In a LinkedIn post, the Zerodha founder said, “It is ridiculous how many things can go wrong when running a business. Everything from rapid change to market sentiment to waking up one day and being unable to access money in the bank, like with SVB.”
On Friday, the US regulators shut down the Silicon Valley Bank, which mostly lent money to start-ups, venture capitalists (VCs), and tech firms. Before the collapse, it was the 16th biggest US bank. It is the second largest bank failure in the history of the US, and first since the 2008 financial crisis. Click here to read more about the SVB collapse.
“I think an underrated skill set for running a business is being pessimistic,” Kamath further wrote in the post. “Consider everything a risk and do everything you can to mitigate it.
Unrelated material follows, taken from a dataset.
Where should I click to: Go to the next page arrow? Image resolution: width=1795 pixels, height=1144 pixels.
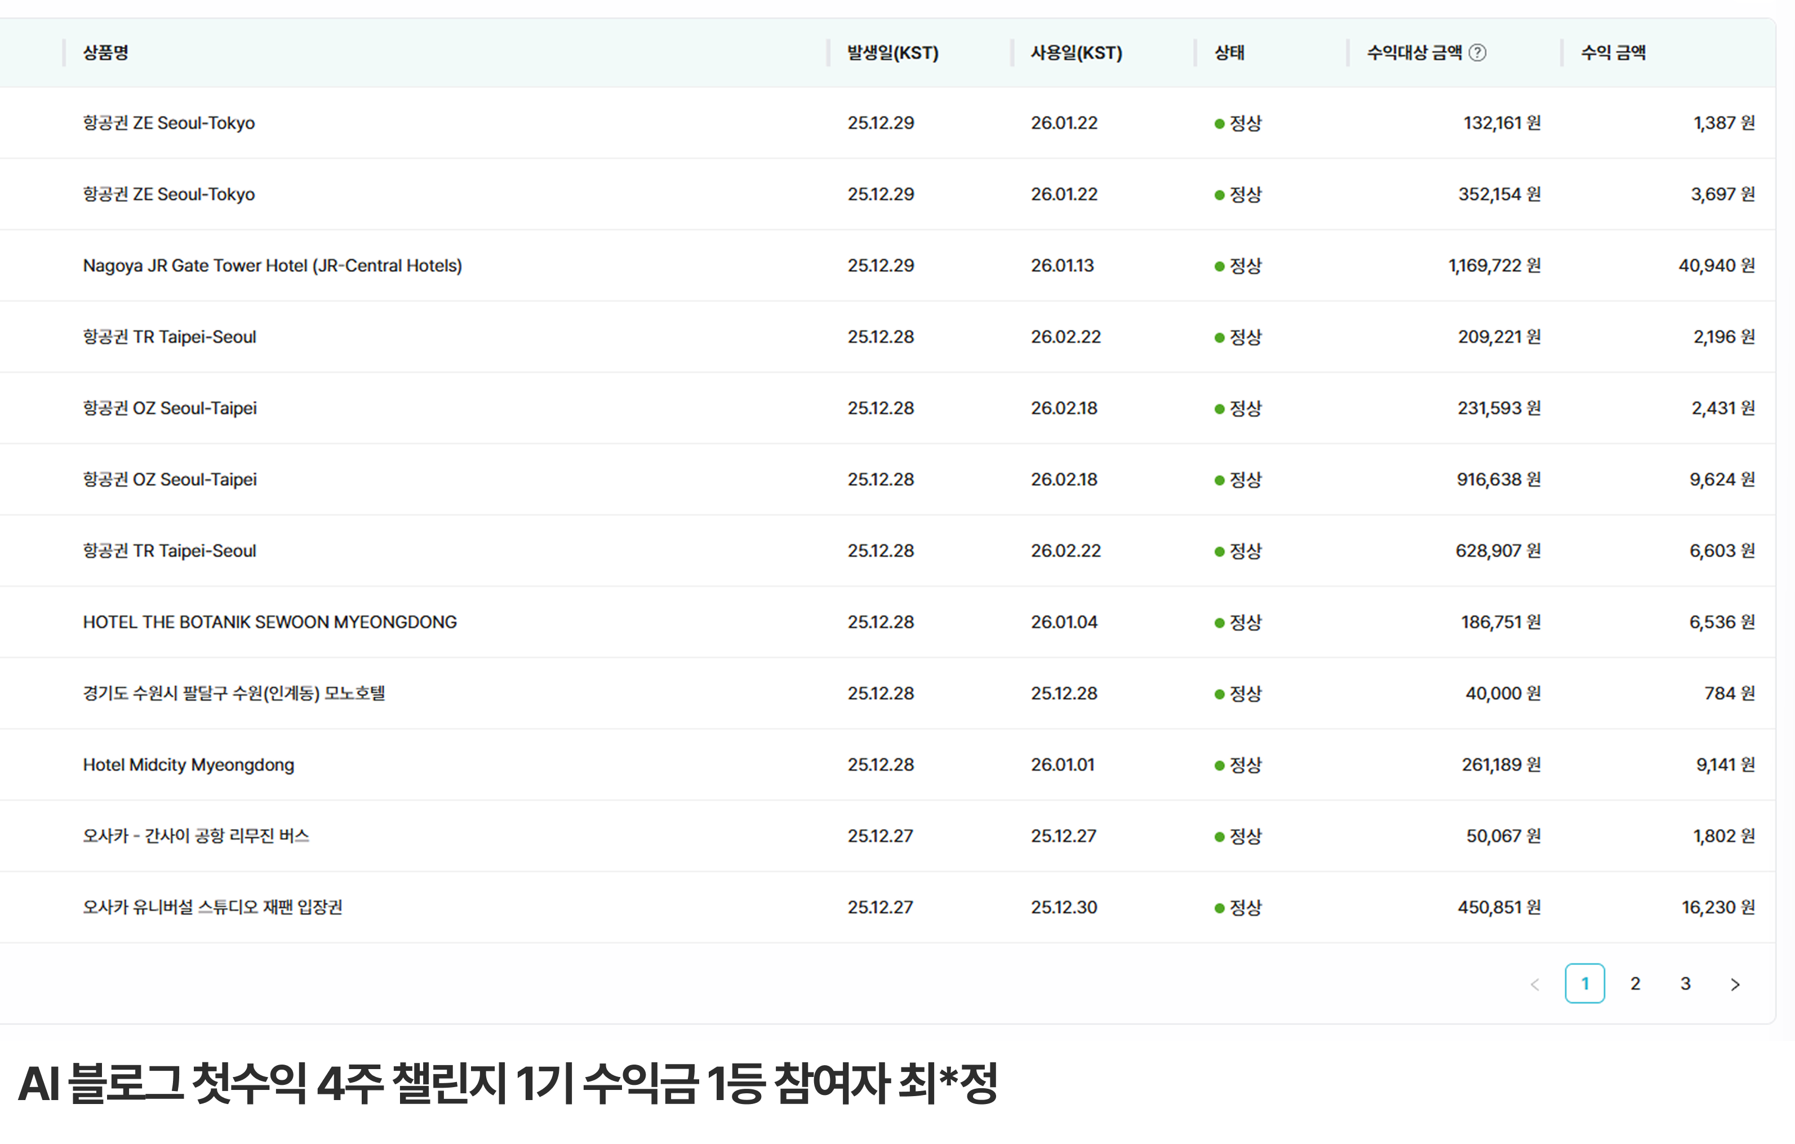pyautogui.click(x=1735, y=984)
Every business will be exposed to a black swan event at some point; the idea is to survive those.”
“The lesson from SVB or Yes Bank in the Indian context is to have funds, especially working capital, distributed across a bunch of banks,” he wrote.
MoS IT Rajeev Chandrasekhar this week will meet representatives of Indian start-ups affected by the SVB shut down to understand how it has impacted them and how the government can help.